I also suggest a course in Krav Maga .


----------



## Huntinggirl (Aug 3, 2006)

soggybtmboys said:


> Downriver here in Taylor is a place called Top Gun. They offer specialty classes for women also. They also offer a gun rental that is pretty reasonable, might be a good idea to rent a weapon or two and see which you like the best and is the most comfortable. The more comfortable and the more you like the weapon, the more apt you will be to practice and become proficient with it. I think the fella I talked to there the other day said handgun rentals are at only 8 bucks, but you have to shoot their ammo so their bullet traps don't get messed up.

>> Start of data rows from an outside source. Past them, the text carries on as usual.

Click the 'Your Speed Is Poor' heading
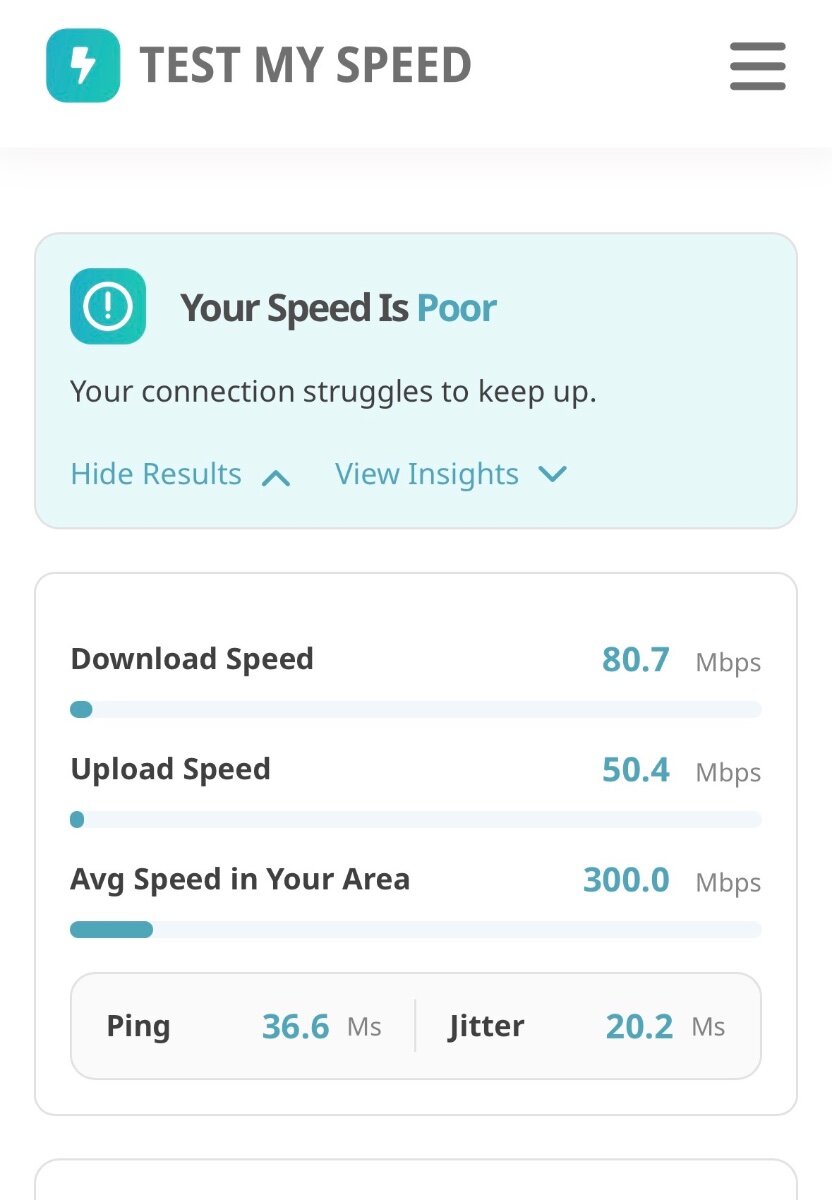Image resolution: width=832 pixels, height=1200 pixels. coord(338,308)
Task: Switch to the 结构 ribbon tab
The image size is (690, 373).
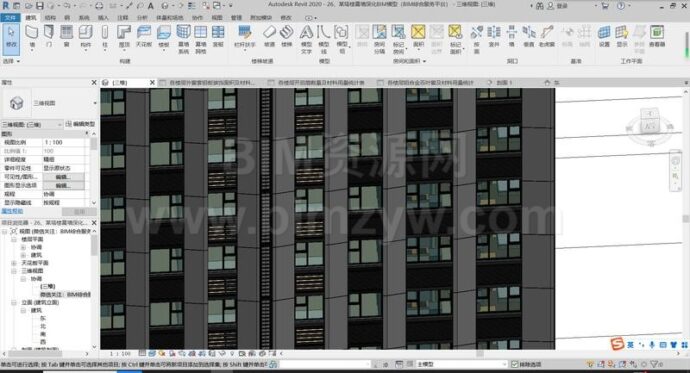Action: [50, 18]
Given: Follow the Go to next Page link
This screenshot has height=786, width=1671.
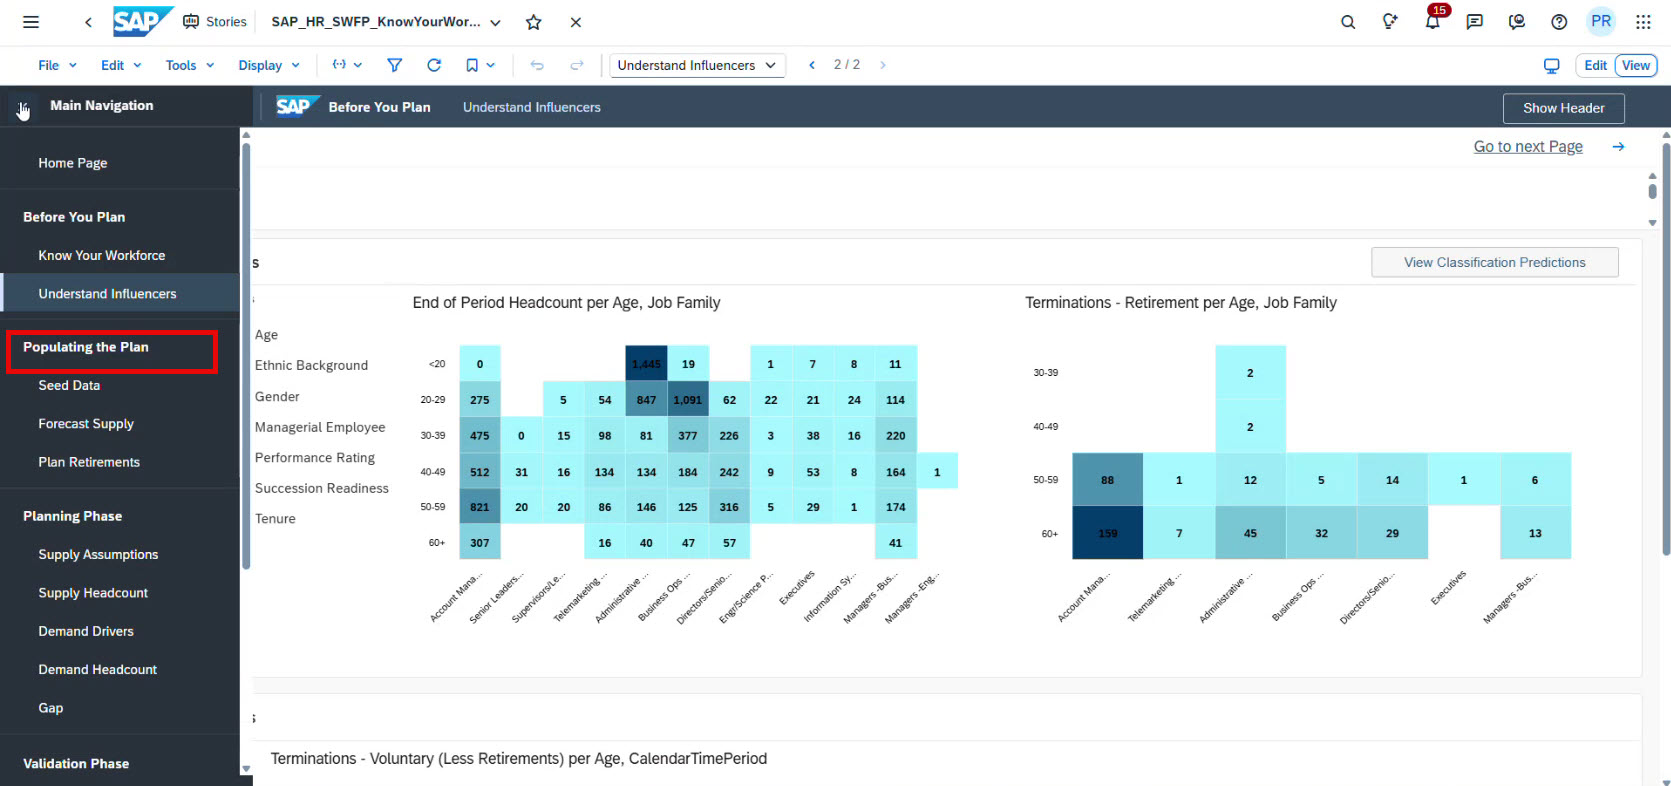Looking at the screenshot, I should [x=1527, y=146].
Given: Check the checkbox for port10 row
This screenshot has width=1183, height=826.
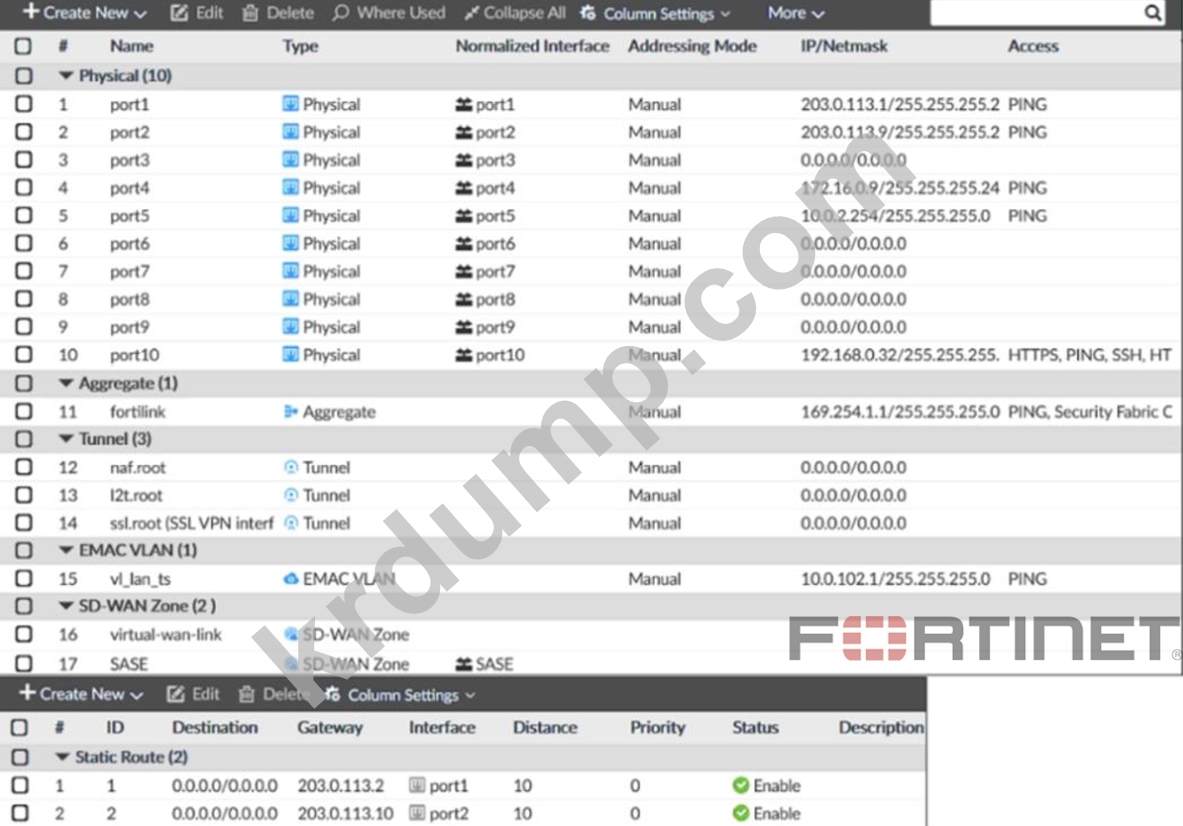Looking at the screenshot, I should click(23, 355).
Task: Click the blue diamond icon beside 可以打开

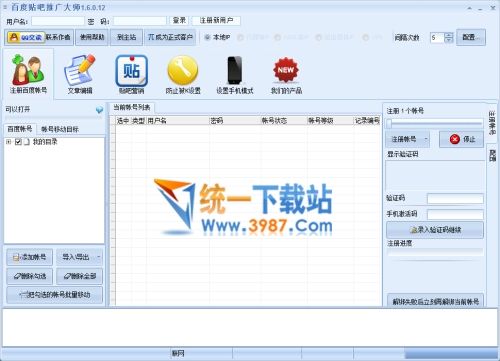Action: click(x=99, y=110)
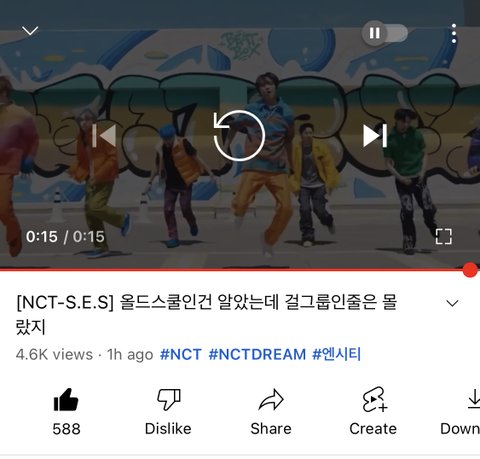Share the video using the arrow icon

pyautogui.click(x=271, y=399)
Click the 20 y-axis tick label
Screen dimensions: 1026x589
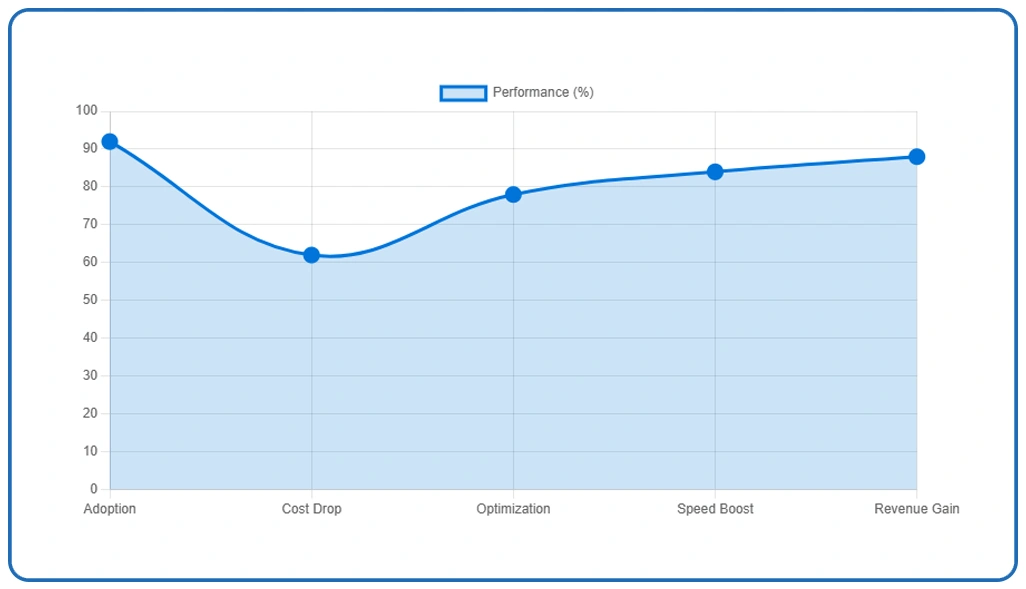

  Top Gun is great when it comes to helping women out. Just listen to them because they KNOW what is best for us. They are not just selling guns. As said above, they have a ton of rental guns to shoot so that you can get the feel for them. I thought for sure that I wanted to get a 9mm. BUT after listeing to Randy @ TG, I realized that the 44 SW is the way that I am going to go.
For now, I have the trusty shotgun, which I would most likely use that regarldess if I have the 44 there or not.,


----------



## wyldkat49766 (Apr 21, 2007)

I have 4 dogs and if they manage to get past them, my hunting rifle is in my closet.


----------



## podunk (Jan 26, 2009)

9mm is not a good gun for self defense. it doesnt have the knock down power. it is only good for target practicing and thats it. but if thats all you have it is better than nothing. me from being in the US Marine Infantry i would say go with the 45,357,44 or the shotgun with buckshot. they all have plenty of knock down power and are easy to use. the shotgun with buckshot would be my first weapon of choice. make sure it is loaded already cause you may not have chance to rack around into it.


----------



## JimLeadfoot (Dec 16, 2005)

Hey - 

Although the video is not of the highest quality, I thought it might be worth seeing that the 9mm does get good penetration.

http://www.nothingtoxic.com/media/1238543381/Dumbass_Regrets_Testing_Bullet_Proof_Vest_Vs_9mm

My feeling is that the 9mm isn't the best gun in the world for self defense, but no firearm is ideal for every situation. Notice that it has almost no recoil, yet inflicts pretty serious damage.


----------